**PROVIDED ENTRIES**

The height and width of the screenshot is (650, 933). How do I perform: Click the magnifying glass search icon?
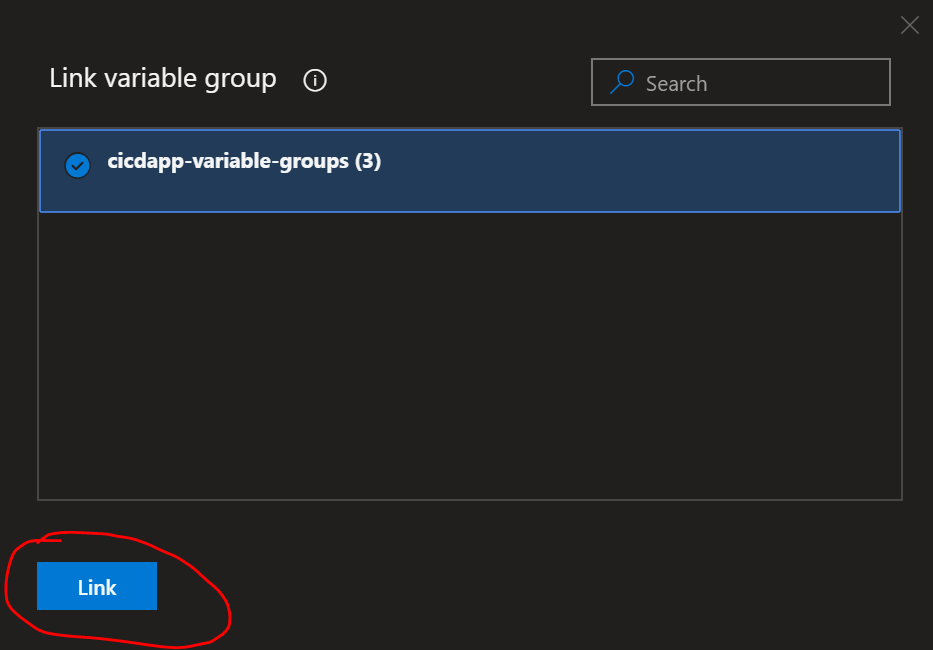[x=622, y=82]
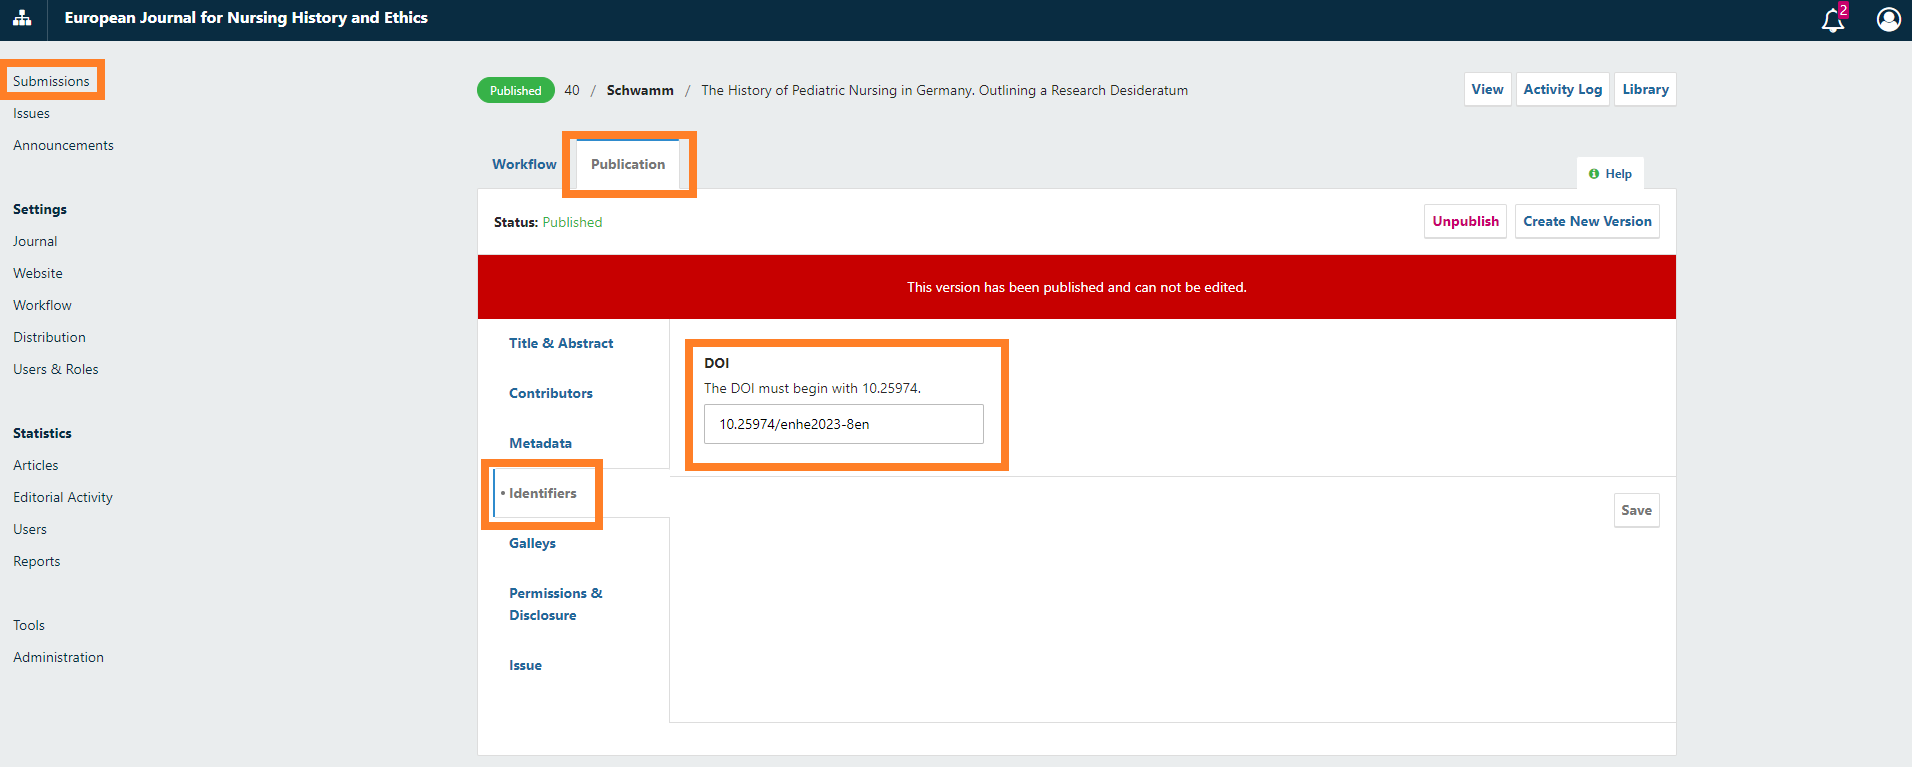1912x767 pixels.
Task: Open the Title & Abstract section
Action: click(x=561, y=343)
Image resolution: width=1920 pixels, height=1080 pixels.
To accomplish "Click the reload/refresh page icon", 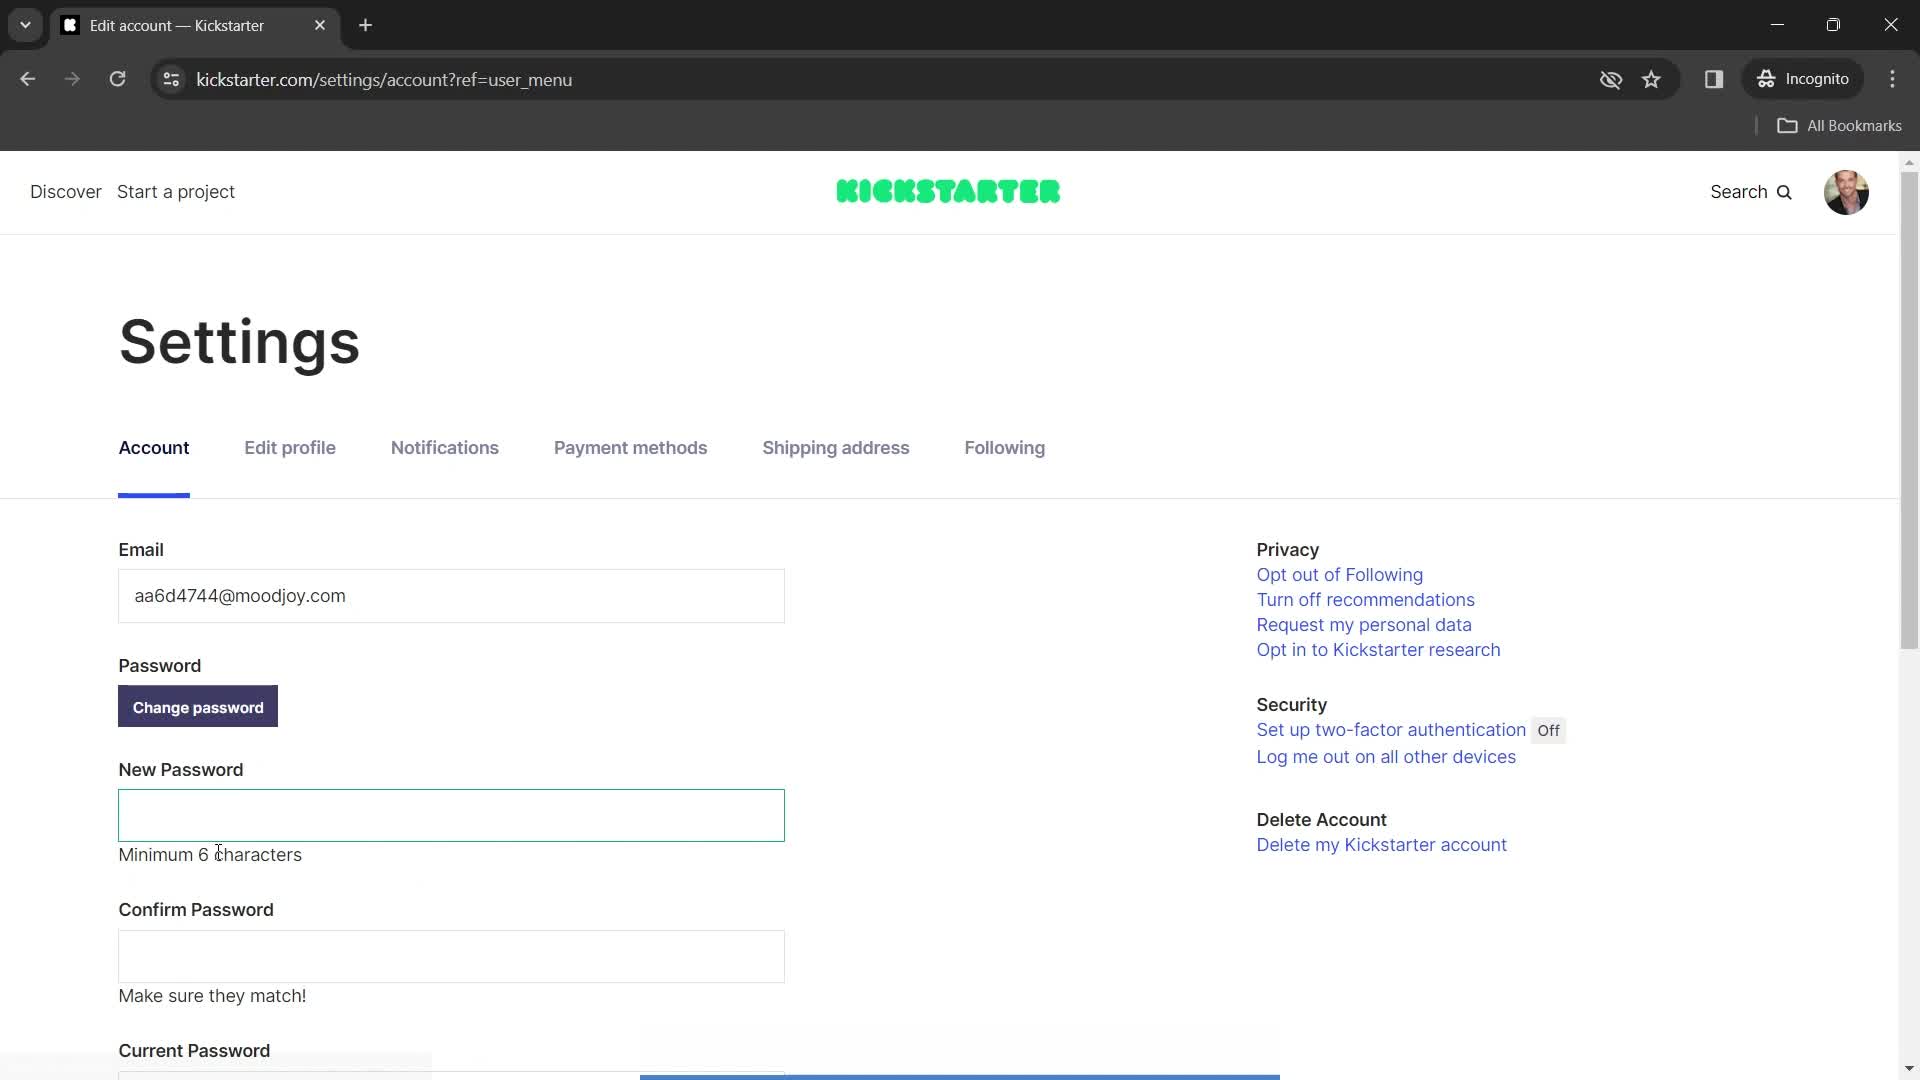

**WORK TO COMPLETE**
All lines from the one containing "Image resolution: width=1920" through the final line of the records are to be retyped exactly; no other lines and no pictures are to be included.

**YOUR SOLUTION**
Image resolution: width=1920 pixels, height=1080 pixels.
To accomplish "Click the reload/refresh page icon", 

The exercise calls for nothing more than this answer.